(Stored items)
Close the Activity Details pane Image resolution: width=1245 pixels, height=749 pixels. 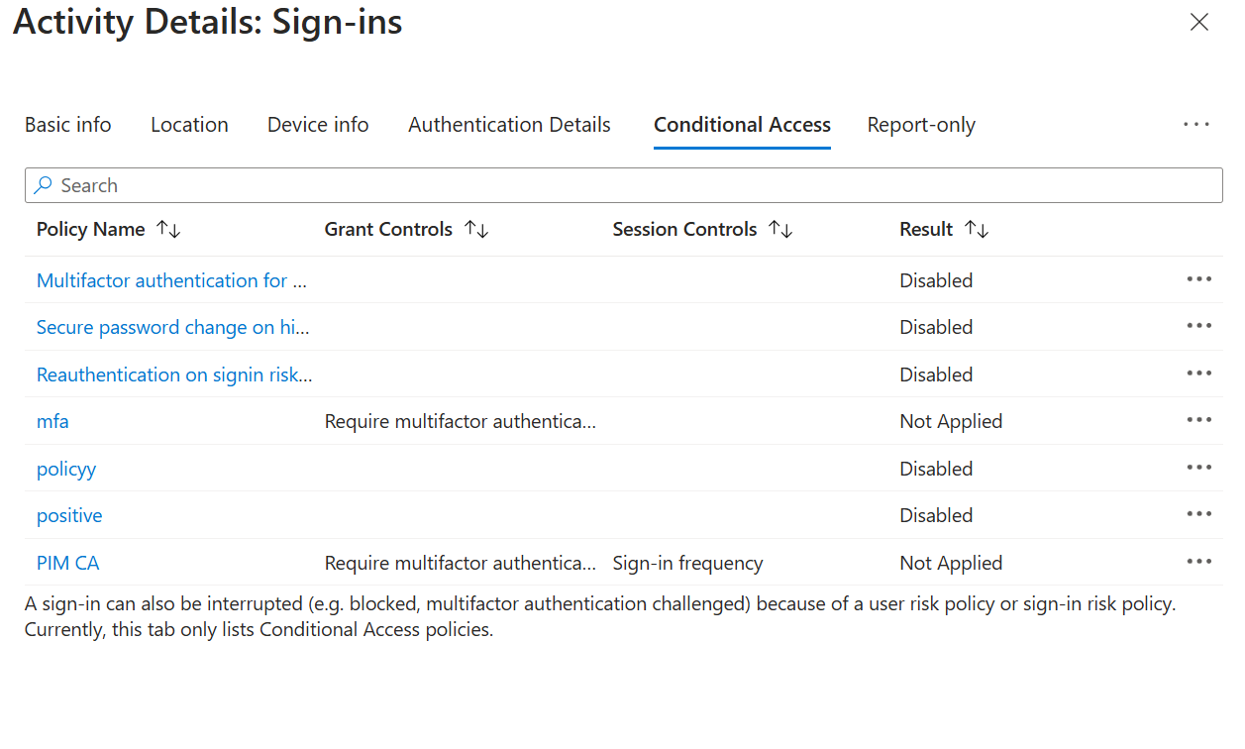(1199, 22)
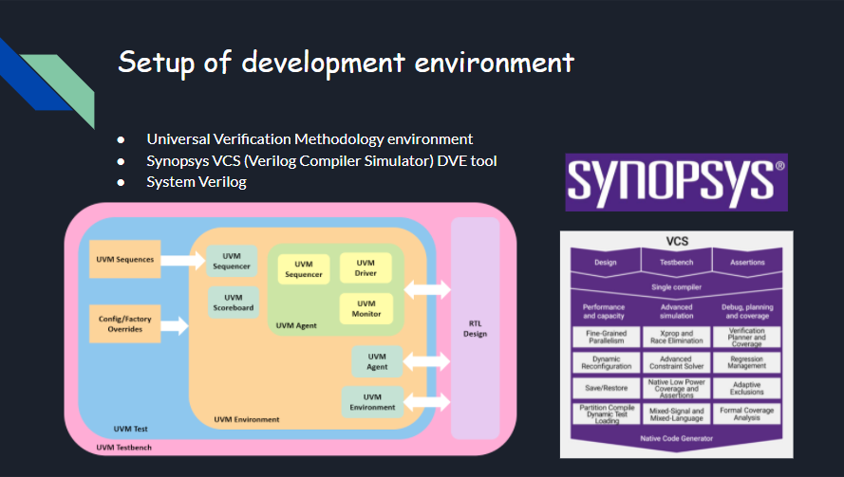Click the yellow UVM Driver block
This screenshot has width=844, height=477.
366,267
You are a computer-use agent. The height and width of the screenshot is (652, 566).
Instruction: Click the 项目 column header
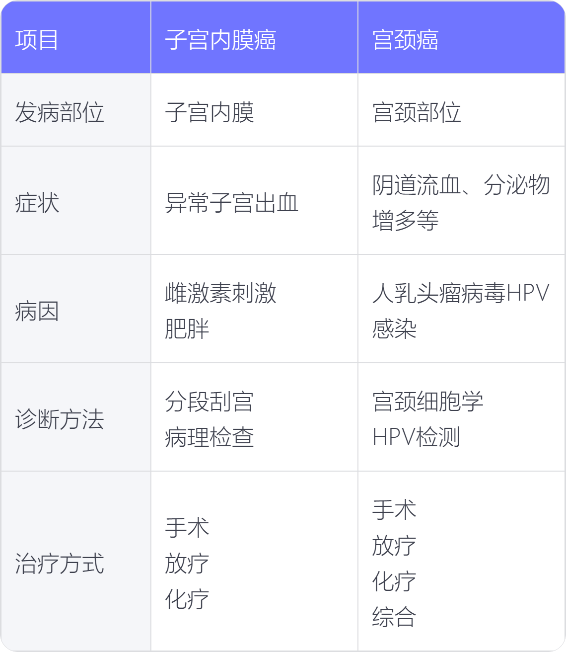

[Try it]:
Starting with the line that holds "You are a computer-use", print each line through the last one of the data exactly as written, but do not include the pictures.

[Exercise response]:
You are a computer-use agent. The height and width of the screenshot is (652, 566).
Instruction: Click the 项目 column header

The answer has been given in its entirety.